Breathing space for Greece
Greek Prime Minister Antonis Samaras has declared a "new day" for his troubled country. He believes that on Monday night in Brussels he won a much better deal than he could have hoped for when he came into office a few months back.
Firstly, the possibility of Greece leaving the euro in the short term is off the table. In all but name it had been since August when German Chancellor Angela Merkel decided to stick with Greece.
With a German election due next year, she was not prepared to countenance the uncertainty of a Greek exit.
Now Greece will start receiving more than 40bn euros (£32bn; $51bn) in loans as part of its bailout deal signed earlier in the year. Without this funding, the country had faced bankruptcy.
The money will be in instalments and more than 23bn euros will go towards re-capitalising the Greek banks.
That has proved the easy part of the deal. Greece was judged to have been "serious about its reforms".
The much trickier question was whether Greece was on a sustainable path. The target had been for Greece to reduce its debt to GDP ratio to 120% by 2020.

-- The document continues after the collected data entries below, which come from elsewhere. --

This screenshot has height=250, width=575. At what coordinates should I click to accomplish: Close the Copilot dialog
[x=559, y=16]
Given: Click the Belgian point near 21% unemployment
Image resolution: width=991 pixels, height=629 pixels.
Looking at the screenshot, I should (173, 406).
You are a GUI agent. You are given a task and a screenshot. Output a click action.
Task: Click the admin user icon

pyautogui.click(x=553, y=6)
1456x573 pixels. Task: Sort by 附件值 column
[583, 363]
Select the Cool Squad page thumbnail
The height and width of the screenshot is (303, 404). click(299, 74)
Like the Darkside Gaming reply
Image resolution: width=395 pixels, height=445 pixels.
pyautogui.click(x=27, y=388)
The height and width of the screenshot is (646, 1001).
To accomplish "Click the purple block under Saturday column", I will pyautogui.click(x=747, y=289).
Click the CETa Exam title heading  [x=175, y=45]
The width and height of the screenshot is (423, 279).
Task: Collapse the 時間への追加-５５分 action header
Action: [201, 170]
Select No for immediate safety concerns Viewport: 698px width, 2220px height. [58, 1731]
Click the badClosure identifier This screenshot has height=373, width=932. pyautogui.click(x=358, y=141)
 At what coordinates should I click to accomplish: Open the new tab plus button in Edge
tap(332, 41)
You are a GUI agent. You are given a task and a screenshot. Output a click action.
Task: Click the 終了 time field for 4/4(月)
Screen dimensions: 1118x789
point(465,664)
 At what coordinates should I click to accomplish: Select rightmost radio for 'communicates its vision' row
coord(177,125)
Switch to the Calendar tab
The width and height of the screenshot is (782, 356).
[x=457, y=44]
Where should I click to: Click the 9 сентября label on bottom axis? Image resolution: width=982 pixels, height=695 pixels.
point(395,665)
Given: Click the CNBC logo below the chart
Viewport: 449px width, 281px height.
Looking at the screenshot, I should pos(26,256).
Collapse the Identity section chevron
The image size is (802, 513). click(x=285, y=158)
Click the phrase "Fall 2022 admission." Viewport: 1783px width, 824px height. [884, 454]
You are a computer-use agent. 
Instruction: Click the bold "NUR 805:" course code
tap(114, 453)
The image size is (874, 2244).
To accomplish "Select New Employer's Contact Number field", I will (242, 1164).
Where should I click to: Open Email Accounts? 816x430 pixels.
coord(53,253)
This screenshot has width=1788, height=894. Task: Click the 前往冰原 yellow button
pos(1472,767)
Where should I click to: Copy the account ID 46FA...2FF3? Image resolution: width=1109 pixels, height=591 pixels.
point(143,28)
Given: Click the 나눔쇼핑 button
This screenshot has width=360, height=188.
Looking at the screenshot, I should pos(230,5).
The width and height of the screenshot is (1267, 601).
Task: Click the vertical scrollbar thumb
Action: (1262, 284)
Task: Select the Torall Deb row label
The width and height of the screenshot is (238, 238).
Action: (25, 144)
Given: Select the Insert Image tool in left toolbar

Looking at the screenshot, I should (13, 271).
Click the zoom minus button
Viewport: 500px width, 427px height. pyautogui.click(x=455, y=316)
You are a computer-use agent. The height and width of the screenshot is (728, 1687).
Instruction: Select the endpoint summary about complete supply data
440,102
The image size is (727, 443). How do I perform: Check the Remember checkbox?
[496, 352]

No one really believed that was possible. Greece's debt is currently about 180% of national output and rising.
It was the IMF which introduced a note of reality.
Under its own rules, it cannot continue supporting a programme unless there is reasonable chance established targets will be met.
In the case of Greece, the IMF did not believe that was possible. The head of the IMF, Christine Lagarde, essentially said to Europe's finance ministers that Greece's debt had to be reduced and some of it written off.
So there is now agreement to reduce Greek debt by 40bn euros. The interest rates on its loans will be cut and the repayment dates extended.
The central banks will forego profits on their holdings of Greek debt. The new target will be for Greek debt to be 124% of its GDP by 2020.
The IMF says, however, that much more will have to be done. It believes that eurozone governments will have to take a hair cut and accept a write-down on their loans.
That would have involved politicians having, for the first time, to tell their tax-payers that they would not get all their money back on their loans to Greece.
The German government was not prepared to countenance that ahead of an election.
However, German Finance Minister Wolfgang Schaeuble accepted that, later down the road, there could be debt relief if Greece completed its adjustment programme and no longer needed new loans.
And that is the big question: will this deal remove uncertainty over Greece's future and allow for confidence and investors to return?
Greece has had to sign up to a raft of new austerity measures. Some of them will not kick in until 2013/2014. They will further reduce demand in an economy that has shrunk 25% in five years.
Most of the forecasts have been wrong when it comes to Greece.
They have consistently under-estimated the impact of austerity on the real economy. It could still be that, in a couple of years, the economy has deteriorated further with the social fabric disintegrating.
Then - after the German elections - the big questions will have to be faced: should a substantial chunk of Greek debt be written off? Should the country get a third bailout? Will Europe tire of its Greek odyssey?
Greece has been granted another breathing space. There will be no "Grexit" - no Greek exit. The markets should like that.